In general, the edges in graphs can be directed so that they only go from one node to another, and not back. The way we store the nodes in the example would allow that flexibility, but the code maintains two-way linkages so that the user interface does not have to be able to distinguish two connections between the same two nodes.

The similarity to the DrawMaze type should enable you to read most of this code fairly easily. You should put this into your project, add appropriate code to Drawing and DrawTransform to handle adding this type and loading it from XML, then play with it for a while. The main aspect that we want to focus on here are the two methods that recursively run through the graph as some of the project options include adding similar functionality to your code.

The first method simply checks if the end node can be reached from the one that you click on. This method uses a mutable set to keep track of the nodes that have been visited. This set serves the purpose of "breadcrumbs" in this algorithm. The use of a Set type is for the purposes of efficiency. Having the set be mutable gives us a behavior like an algorithm that does not pick back up the breadcrumbs. This is fine here because we only want to know if a node can be reached. We are completely unconcerned with the path that is taken.

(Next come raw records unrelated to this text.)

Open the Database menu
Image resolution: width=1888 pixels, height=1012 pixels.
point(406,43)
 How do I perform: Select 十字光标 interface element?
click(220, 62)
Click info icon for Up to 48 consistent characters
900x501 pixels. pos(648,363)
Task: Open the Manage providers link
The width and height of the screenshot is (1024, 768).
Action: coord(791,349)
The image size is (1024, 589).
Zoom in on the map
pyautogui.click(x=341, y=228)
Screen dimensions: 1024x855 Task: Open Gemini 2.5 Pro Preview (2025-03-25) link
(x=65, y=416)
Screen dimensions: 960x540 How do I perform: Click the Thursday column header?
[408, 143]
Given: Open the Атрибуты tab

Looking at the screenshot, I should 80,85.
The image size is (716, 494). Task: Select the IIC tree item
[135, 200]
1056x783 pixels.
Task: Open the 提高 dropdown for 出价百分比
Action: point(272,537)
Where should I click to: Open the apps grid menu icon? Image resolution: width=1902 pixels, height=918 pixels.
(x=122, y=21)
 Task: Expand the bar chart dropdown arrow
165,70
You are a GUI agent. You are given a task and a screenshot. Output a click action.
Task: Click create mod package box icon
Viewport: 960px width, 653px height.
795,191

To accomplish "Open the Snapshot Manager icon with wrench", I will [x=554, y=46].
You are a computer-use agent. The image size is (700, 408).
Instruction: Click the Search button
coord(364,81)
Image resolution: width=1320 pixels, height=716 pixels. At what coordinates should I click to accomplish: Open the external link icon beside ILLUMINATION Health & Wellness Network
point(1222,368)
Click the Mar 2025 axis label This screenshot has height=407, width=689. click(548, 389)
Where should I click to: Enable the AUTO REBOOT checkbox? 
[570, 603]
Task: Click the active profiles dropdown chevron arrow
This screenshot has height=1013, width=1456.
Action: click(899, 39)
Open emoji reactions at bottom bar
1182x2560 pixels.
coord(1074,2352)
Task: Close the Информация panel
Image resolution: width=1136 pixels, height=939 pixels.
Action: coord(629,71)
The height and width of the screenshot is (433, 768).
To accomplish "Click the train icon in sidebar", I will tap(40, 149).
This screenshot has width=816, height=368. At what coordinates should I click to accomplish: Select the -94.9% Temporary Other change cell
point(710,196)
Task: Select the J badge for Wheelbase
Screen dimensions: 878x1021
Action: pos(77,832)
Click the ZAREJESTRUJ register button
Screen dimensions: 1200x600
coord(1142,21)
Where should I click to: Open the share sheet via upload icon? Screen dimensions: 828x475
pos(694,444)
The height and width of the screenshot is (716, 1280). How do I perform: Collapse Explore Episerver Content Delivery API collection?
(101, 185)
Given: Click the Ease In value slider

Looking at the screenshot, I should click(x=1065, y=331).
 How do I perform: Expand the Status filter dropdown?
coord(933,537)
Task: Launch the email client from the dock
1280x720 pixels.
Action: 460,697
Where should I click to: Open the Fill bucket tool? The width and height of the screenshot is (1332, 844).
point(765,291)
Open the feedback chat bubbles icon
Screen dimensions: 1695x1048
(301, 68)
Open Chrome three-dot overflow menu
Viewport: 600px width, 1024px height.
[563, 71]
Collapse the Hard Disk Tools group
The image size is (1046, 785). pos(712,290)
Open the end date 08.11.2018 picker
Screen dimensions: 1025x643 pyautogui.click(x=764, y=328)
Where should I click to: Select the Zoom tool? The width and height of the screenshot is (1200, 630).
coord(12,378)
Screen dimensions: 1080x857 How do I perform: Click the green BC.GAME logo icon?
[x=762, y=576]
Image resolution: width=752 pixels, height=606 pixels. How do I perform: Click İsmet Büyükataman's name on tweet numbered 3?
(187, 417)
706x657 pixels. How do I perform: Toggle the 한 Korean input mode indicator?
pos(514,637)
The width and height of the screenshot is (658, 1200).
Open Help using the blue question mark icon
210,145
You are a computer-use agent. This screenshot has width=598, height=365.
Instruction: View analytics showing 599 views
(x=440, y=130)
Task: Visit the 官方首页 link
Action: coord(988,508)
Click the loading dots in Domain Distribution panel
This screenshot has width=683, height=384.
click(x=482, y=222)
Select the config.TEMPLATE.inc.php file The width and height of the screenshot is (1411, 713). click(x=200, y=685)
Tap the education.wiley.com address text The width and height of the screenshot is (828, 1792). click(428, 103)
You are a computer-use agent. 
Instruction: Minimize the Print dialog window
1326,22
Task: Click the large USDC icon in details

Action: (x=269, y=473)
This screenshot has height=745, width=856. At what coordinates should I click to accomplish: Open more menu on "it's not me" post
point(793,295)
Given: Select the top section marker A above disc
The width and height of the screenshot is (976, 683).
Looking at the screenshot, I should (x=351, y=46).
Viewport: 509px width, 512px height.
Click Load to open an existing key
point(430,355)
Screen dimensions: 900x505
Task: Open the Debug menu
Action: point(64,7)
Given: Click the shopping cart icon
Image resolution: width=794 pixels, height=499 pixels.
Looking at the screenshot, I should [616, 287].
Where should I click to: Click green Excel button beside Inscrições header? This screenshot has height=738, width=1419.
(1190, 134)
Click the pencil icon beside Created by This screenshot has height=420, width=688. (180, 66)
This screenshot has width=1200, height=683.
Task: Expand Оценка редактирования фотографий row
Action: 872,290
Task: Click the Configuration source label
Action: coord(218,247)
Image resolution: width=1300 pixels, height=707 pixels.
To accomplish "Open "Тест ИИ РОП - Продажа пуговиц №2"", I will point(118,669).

 private def canReach(n:Node,visited:mutable.Set[Node]):Boolean = {

  if(n==endNode) true

  else if(visited(n)) false

  else {

 visited += n

 n.edges.exists(e => canReach(e.to,visited))

  }

 }

The base cases are reaching the end node and hitting a node that has already been visited. Each time a node is visited, that node is added into the set. The recursion occurs in a call to exists on the edges coming out of the current node. The exists method is ideal for us because it will stop execution if any of the elements that are run through produce a value of true. So if the first edge from a node manages to reach the end, none of the other edges need to be taken.

The second method is another shortest path algorithm, but this time on a weighted graph instead of a maze. Here again a set is passed in to keep track of the visited elements. In this case, it is immutable because the path is significant and we need to pick up the breadcrumbs. This method also has a significantly more complex return type. It is Option[(Int,Set[Node])]. The Option part indicates that it is possible that there is no solution. This would be the case if the end were not reachable from the selected start node. This approach is generally preferred over using null to indicate that nothing worked. The Int is the length of the path, and the Set[Node] is all the nodes that were visited on the path that was found. This technically is not the same as returning a path, but it provides enough information that the user can easily figure out the path taken in most situations. It was also easy to build as we are keeping track of the visited nodes using immutable sets anyway.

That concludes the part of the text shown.